Auch dieses Jahr wurde die Spitze des Auszugs aus Mauthausen von den KZ-Überlebenden, u. a. Shaul Spielmann,
Ed Mosberg, Anna Hackl, Ewgenij Hrol, György Frisch, Stanislaw Zalewski, Jan Wojciech, Lucjan Miller und Ryszard
Sempka, gemeinsam mit US-Soldaten der amerikanischen Botschaft sowie Schülerinnen und Schülern der NMS
Mauthausen gebildet.
Bei der weltweit größten Gedenk- und Befreiungsfeier in der KZ-Gedenkstätte Mauthausen gedachten
tausende Teilnehmerinnen und Teilnehmer der Opfer des NS-Terrors und setzten damit ein beeindruckendes Zeichen
für ein „Niemals wieder“.
Statements österreichischer Spitzenpolitiker
Bundespräsident Alexander Van der Bellen
„Anlässlich der Gedenkfeier zur Befreiung des Konzentrationslagers Mauthausen erinnern wir an die Schicksale
der Menschen, die dem NS-Terror zum Opfer gefallen sind. Mit Fassungslosigkeit und Trauer blicken wir auf dieses
Symbol der Menschenverachtung, Gewalt und Intoleranz und gedenken dem unfassbaren Leid der Menschen. „Niemals Nummer.
Immer Mensch.“ ist ein Aufruf an uns alle, sich für Menschenwürde, Rechtsstaatlichkeit und für eine
freie, demokratische Gesellschaft einzusetzen.“
Präsident des Nationalrates Wolfgang Sobotka
„Wir tragen die Verantwortung, dass Abgrenzung und Ausgrenzung nicht noch einmal die Oberhand in unserer Gesellschaft
gewinnen. Bildung und Erziehung haben sich als wirksames Gegenmittel zu Rassismus und Antisemitismus erwiesen.
Antisemitismus geht uns alle an.“
Bundeskanzler Sebastian Kurz
„Am 5. Mai 1945 wurde das Konzentrationslager Mauthausen befreit. Auch heute, 74 Jahre später, erinnern
wir uns an die damals verübten Verbrechen und gedenken insbesondere den rund 66.000 Jüdinnen und Juden
aus Österreich, die in der Shoah ermordet wurden. Österreich hat eine besondere historische Verantwortung,
jüdisches Leben in unserem Land aktiv zu unterstützen und gegen jede Form des Antisemitismus anzukämpfen.

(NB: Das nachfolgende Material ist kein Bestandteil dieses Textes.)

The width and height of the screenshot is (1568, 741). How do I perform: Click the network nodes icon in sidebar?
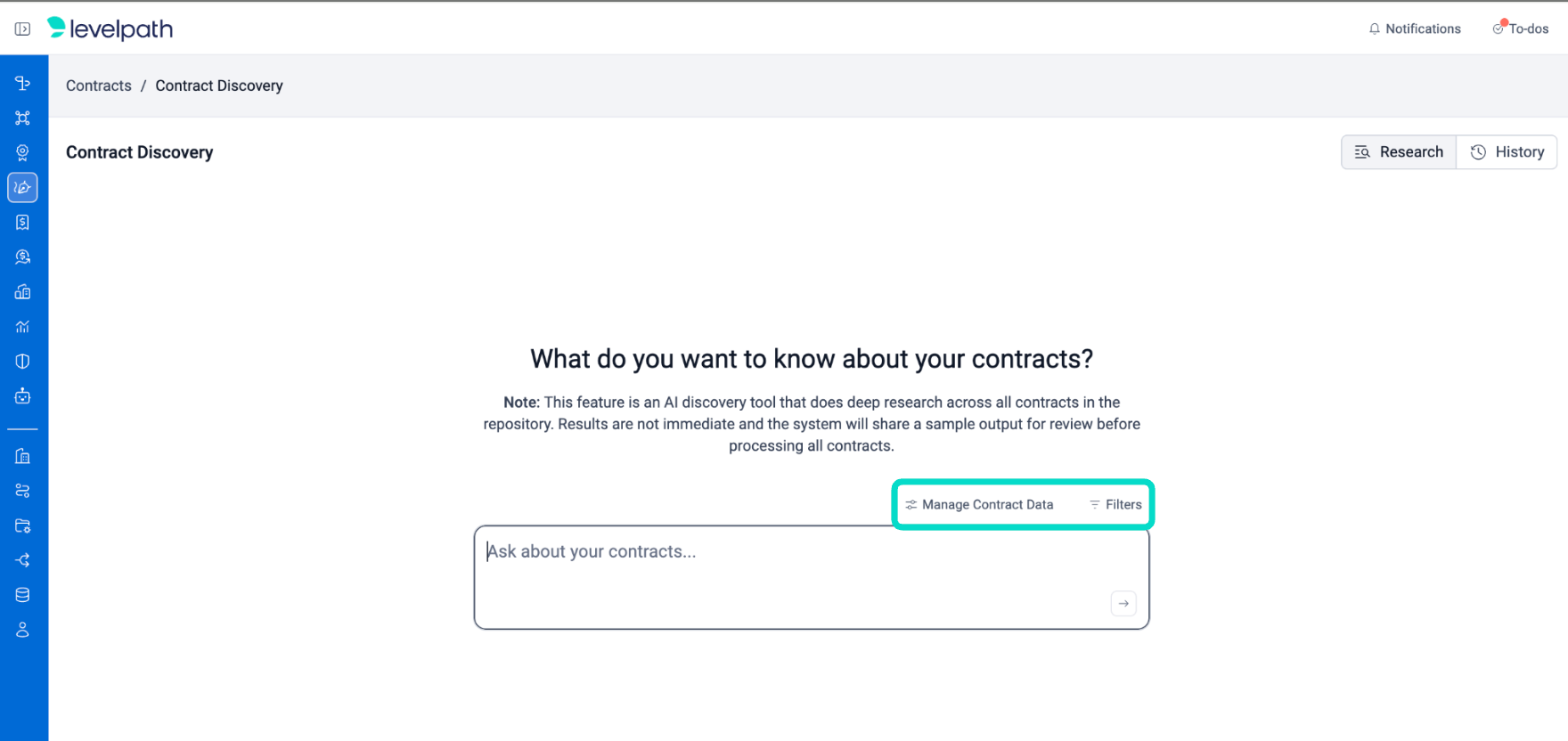click(23, 118)
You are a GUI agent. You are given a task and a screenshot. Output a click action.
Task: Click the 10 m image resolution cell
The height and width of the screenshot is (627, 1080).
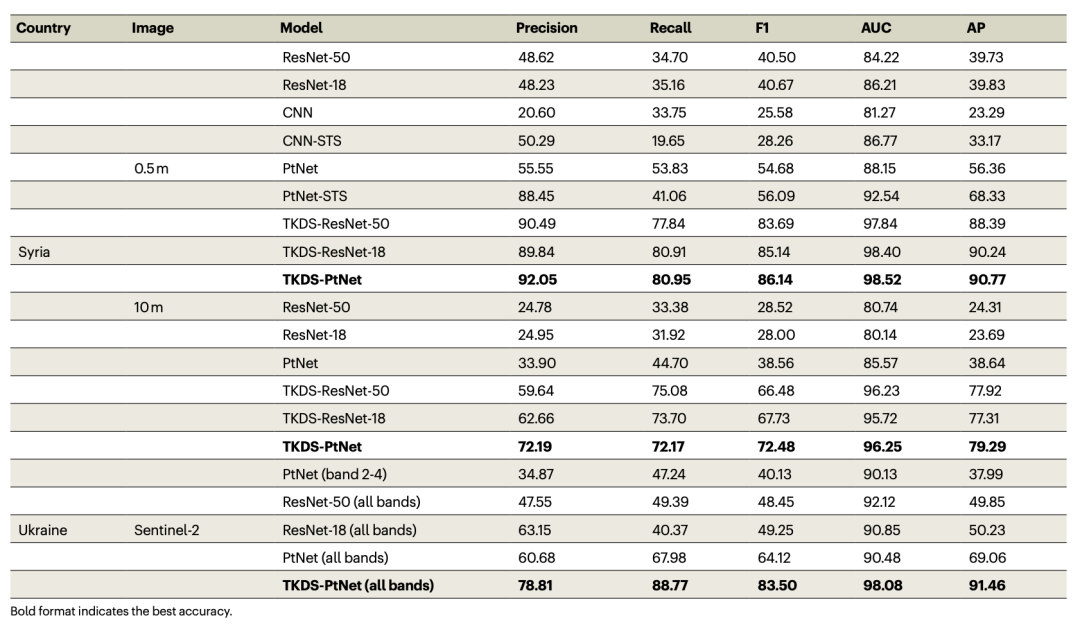point(148,308)
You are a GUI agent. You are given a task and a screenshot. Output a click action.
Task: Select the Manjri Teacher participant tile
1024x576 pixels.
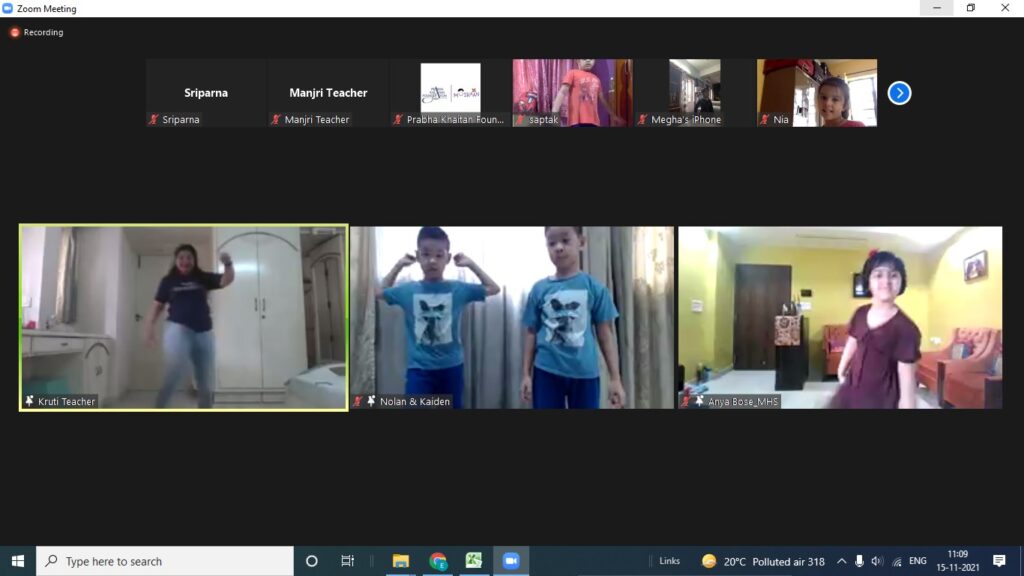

Denn nur, wenn Juden uneingeschränkt in Frieden, Freiheit und Sicherheit leben können, kann aus einem
„Niemals vergessen“ ein „Nie mehr wieder“ werden.“
Bundesminister für Bildung, Wissenschaft und Forschung Heinz Faßmann
„Wir brauchen Zusammenhalt, Toleranz und gegenseitigen Respekt, um den gesellschaftlichen Frieden in Europa
zu wahren. Die Gedenk- und Befreiungsfeier in Mauthause erinnert uns jährlich neu an unsere Verantwortung.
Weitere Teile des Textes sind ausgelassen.